Lost Password?

  #1 (permalink)  
Old 02-19-2008, 07:08 PM
bcoe bcoe is offline
Newbie
 
Join Date: Jan 2008
Posts: 4
Rep Power: 0
bcoe is on a distinguished road
Cool Programming a SAX-RSS Parser In 30 Minutes Flat

Originally on my Blog.
---------------------------

A DOM XML parser — the alternative to a SAX parser — has its place. It is used for storing a PLink Blog for instance, but for streamed content on your website (like RSS) SAX is the way to go.

I can think of two important reasons as to why this is, right off the bat:

* A SAX parse can be stopped midway, so when someone attempts to stream in a 50mb changes.xml file to your site, you can throw an exception and stop the world from caving in.
* SAX is arguably a lot easier to get a handle of than DOM.
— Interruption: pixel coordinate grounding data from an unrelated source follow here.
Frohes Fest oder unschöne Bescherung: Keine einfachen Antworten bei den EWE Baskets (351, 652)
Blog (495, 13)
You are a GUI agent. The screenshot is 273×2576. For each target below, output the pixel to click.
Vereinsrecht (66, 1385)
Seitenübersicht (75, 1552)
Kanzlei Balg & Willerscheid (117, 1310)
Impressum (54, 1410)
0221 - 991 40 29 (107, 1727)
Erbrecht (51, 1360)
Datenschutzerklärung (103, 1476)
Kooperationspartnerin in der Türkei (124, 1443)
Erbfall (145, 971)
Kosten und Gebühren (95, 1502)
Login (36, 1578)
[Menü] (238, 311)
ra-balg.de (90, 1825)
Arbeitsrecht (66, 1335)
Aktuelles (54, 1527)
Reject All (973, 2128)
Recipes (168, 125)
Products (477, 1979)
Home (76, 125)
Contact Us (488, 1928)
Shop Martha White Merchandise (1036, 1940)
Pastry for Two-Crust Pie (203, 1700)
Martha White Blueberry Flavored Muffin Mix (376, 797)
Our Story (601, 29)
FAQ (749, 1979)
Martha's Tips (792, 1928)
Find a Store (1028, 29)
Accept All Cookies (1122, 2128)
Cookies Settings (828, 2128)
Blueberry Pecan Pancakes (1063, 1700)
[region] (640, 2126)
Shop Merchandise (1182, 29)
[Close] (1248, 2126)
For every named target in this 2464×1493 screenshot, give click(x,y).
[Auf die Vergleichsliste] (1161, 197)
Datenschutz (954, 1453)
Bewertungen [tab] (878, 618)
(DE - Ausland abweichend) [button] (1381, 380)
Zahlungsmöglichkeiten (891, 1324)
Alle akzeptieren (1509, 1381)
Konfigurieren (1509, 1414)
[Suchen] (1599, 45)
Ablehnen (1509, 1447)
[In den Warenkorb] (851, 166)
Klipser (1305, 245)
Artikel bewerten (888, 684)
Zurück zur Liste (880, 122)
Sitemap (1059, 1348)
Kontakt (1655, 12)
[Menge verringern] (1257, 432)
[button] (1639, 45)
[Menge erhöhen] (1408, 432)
SAX is an event-driven approach to XML parsing. This allows you to quickly make tailored code to load in your favorite RFC‘s. Below you’ll be presented with all the code you need to load RSS content, but this can easily be extended to other formats like Atom.

The Code
Java Code:
  1. RSSParser.java
  2.  
  3.  
  4. import java.io.*;
  5. import java.net.*;
  6. import org.xml.sax.*;
  7. import org.xml.sax.helpers.*;
  8. import java.util.*;
  9. public class RSSParser extends DefaultHandler
  10. {
  11.         //How many RSS news items should we load before stopping.
  12.     private int maximumResults=10;
  13.         /*How many elements should we allow before stopping the parse
  14.           this stops giant files from breaking the server.*/
  15.     private static final int MAX_ELEMENTS=500;
  16.         //Keep track of the current element count.     
  17.     private int ecount=0;
  18.         //Keep track of the current news item count.
  19.     private int rcount=0;
  20.     private String Url="";//Url to parse.
  21.         //String to store parsed data to.
  22.     private String output="<i>Error parsing RSS feed.</i>";
  23.         //Current string being parsed.
  24.     private String currentText="";
  25.         //Current RSS News Item.
  26.     private NewsItem NI=null;
  27.         //ArrayList of all current News Items.
  28.     private ArrayList News=new ArrayList();
  29.         //Has the RSS feed's description been set yet?
  30.         boolean dSet=false;
  31.  
  32.  
  33.     //Constructor.
  34.     public RSSParser(String Url,int maximumResults){
  35.         super();
  36.         this.Url=Url;
  37.         this.maximumResults=maximumResults;
  38.     }
  39.  
  40.  
  41.     /**
  42.     Returns an HTML representation of the news feed being
  43.         parsed.
  44.     */
  45.     public synchronized String parse(){
  46.         try{
  47.             XMLReader xr = XMLReaderFactory.createXMLReader();
  48.             xr.setContentHandler(this);
  49.             xr.setErrorHandler(this);
  50.             URL u=new URL(Url);
  51.             URLConnection UC=u.openConnection();
  52.                         /*If we don't set the user-agent property sites like
  53.                           Google won't let you access their feeds.*/
  54.             UC.setRequestProperty ( "User-agent", "www.plink-search.com");
  55.             InputStreamReader r = new InputStreamReader(UC.getInputStream());
  56.             xr.parse(new InputSource(r));   
  57.         }catch(Exception e){
  58.         }
  59.                 //Output all the parsed news items as HTML.
  60.         for(int i=0;i<News.size();i++){
  61.             output+="<div class=\"search"+(i%2)+"\">";
  62.             output+=((NewsItem)News.get(i)).toString();
  63.             output+="</div>";
  64.         }
  65.         return(output);
  66.     }
  67.  
  68.  
  69.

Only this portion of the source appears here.